### CHALLENGE 1:
Rewrite the Arles travel tips from the words "1. Arles is" through the words "Airport to Arles.", putting "Toulon" in place of "Marseille".

1. Arles is near Nimes airport, not just Marseille
2. If you are travelling via Marseille you can take the train direct from Marseille Airport to Arles.
3. The Van Gogh Museum in Arles is not always open.
4. Going to the Office for tourism does not guarantee getting as much information as you need.
5. You need all the time you planned for and more.
6. You might not be able to get there because of strikes.
7. Despite all this it is worth the visit and if you are lucky, you just might find Vincent.
I was lucky when I arrived it was towards the end of dinner service and it was wonderful to sit in the lee of the Roman amphitheatre and just enjoy a light lunch and a glass of red wine. After that I immediately headed over to the tourist office as I wanted to go to the Camargue on the Wednesday. My researches online suggested there was a bus to where the flamingos could be seen, but when I asked about that line, did not really get a response. However, I was given a schedule for bus 10 which went to the other half of the area including the salt. I dithered all night, try and find the bus that according to online info was going to the flamingo area, but not till the afternoon, or head out early and see the salt pans. In the end the salt pans won out, partly cos it was raining, partly cos I had had a terrible night sleep and I figured just keep going and return back early and partly cos time in Senegal had introduced me to salt pans and I also thought worse come to the worse I can just stay on the bus and come back and see if there is another bus in the afternoon. The rain lashed down on the way to Saltine de Giraud so returning seemed a credible option except that not an ounce of salt had been seen, so I got out and struggled through the rain to the Tourist Office who advised me that the walk to the observation place was about 2 k away. Luckily it stopped raining whilst I pushed against the intense wind to get there, just in time to turn straight back around again to catch the bus back.

Records from a data source
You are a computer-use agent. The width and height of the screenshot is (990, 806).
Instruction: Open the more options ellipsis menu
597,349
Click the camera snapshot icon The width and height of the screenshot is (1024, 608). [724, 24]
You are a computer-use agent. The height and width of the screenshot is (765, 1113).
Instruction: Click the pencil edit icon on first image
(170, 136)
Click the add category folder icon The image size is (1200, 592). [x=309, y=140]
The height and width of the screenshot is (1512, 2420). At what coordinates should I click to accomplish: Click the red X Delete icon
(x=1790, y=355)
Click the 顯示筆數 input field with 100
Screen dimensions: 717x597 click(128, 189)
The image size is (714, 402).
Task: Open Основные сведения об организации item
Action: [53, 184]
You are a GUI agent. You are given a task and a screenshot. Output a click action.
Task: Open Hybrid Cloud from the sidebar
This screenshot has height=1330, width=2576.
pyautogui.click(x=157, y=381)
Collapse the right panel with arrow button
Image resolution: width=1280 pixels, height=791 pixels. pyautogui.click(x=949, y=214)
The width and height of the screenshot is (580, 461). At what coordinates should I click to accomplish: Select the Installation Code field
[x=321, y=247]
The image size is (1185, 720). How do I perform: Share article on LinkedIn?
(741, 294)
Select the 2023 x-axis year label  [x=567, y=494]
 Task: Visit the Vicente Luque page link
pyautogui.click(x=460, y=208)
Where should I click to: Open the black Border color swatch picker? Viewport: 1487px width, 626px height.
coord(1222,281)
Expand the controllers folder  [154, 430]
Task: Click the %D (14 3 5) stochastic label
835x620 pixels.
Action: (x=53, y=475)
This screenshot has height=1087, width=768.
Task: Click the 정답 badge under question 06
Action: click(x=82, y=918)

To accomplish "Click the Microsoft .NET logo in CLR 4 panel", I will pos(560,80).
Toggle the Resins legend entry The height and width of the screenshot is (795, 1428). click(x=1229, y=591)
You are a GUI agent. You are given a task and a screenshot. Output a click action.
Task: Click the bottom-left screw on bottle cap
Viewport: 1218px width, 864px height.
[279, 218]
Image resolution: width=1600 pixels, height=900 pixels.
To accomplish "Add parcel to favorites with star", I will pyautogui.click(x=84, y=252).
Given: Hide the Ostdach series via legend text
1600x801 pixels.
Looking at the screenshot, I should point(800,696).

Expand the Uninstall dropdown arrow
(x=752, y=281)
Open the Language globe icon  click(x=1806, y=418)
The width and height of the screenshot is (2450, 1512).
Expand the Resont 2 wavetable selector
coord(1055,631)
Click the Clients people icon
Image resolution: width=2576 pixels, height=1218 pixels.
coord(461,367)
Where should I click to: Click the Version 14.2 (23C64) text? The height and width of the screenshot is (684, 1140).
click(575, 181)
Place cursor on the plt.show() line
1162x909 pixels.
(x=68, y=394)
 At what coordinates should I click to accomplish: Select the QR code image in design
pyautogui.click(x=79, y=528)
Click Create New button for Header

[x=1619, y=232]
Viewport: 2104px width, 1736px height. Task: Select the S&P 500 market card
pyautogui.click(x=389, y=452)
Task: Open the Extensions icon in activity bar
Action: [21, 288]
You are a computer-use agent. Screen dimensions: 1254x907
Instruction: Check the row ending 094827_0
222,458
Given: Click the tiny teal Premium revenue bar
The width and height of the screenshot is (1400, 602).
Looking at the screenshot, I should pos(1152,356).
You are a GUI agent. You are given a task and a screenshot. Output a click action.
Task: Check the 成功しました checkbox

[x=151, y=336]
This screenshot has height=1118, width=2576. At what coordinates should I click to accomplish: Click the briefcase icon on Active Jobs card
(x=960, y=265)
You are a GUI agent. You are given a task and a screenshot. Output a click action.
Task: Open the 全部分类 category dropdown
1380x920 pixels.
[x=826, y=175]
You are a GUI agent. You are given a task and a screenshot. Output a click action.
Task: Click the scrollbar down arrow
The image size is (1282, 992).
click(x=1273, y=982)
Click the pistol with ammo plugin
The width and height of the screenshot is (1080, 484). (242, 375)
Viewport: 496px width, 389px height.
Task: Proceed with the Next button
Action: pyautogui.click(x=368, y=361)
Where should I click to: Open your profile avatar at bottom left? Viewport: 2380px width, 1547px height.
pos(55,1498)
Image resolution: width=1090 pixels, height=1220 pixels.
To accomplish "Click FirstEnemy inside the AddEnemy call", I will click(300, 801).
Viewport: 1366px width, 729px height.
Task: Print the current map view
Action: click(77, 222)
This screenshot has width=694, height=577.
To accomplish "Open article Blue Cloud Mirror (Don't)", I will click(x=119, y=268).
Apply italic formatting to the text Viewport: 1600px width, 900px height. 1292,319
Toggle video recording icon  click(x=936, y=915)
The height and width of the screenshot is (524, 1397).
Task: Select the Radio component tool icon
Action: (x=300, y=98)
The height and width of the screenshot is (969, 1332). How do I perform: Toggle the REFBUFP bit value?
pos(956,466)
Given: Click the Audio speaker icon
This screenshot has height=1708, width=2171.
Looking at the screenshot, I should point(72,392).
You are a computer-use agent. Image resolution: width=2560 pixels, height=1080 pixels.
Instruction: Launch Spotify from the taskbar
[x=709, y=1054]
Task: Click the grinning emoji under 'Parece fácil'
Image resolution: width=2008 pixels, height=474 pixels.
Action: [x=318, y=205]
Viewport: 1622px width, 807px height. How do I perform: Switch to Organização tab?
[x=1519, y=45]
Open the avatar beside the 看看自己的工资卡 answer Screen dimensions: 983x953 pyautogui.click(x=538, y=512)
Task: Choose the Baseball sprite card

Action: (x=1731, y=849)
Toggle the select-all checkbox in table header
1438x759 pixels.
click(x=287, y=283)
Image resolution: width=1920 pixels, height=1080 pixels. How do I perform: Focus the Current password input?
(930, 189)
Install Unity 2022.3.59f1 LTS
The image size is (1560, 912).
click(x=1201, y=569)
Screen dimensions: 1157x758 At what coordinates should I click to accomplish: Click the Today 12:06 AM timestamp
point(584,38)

### CHALLENGE 2:
Copy these rows exactly, beginning at the row line that contains "The width and height of the screenshot is (2450, 1512)." and stopping after the row line that contains "click(575, 181)".

### RIGHT ANSWER 1:
1. Arles is near Nimes airport, not just Toulon
2. If you are travelling via Toulon you can take the train direct from Toulon Airport to Arles.

### RIGHT ANSWER 2:
The width and height of the screenshot is (2450, 1512).
Expand the Resont 2 wavetable selector
coord(1055,631)
Click the Clients people icon
Image resolution: width=2576 pixels, height=1218 pixels.
coord(461,367)
Where should I click to: Click the Version 14.2 (23C64) text? The height and width of the screenshot is (684, 1140).
click(575, 181)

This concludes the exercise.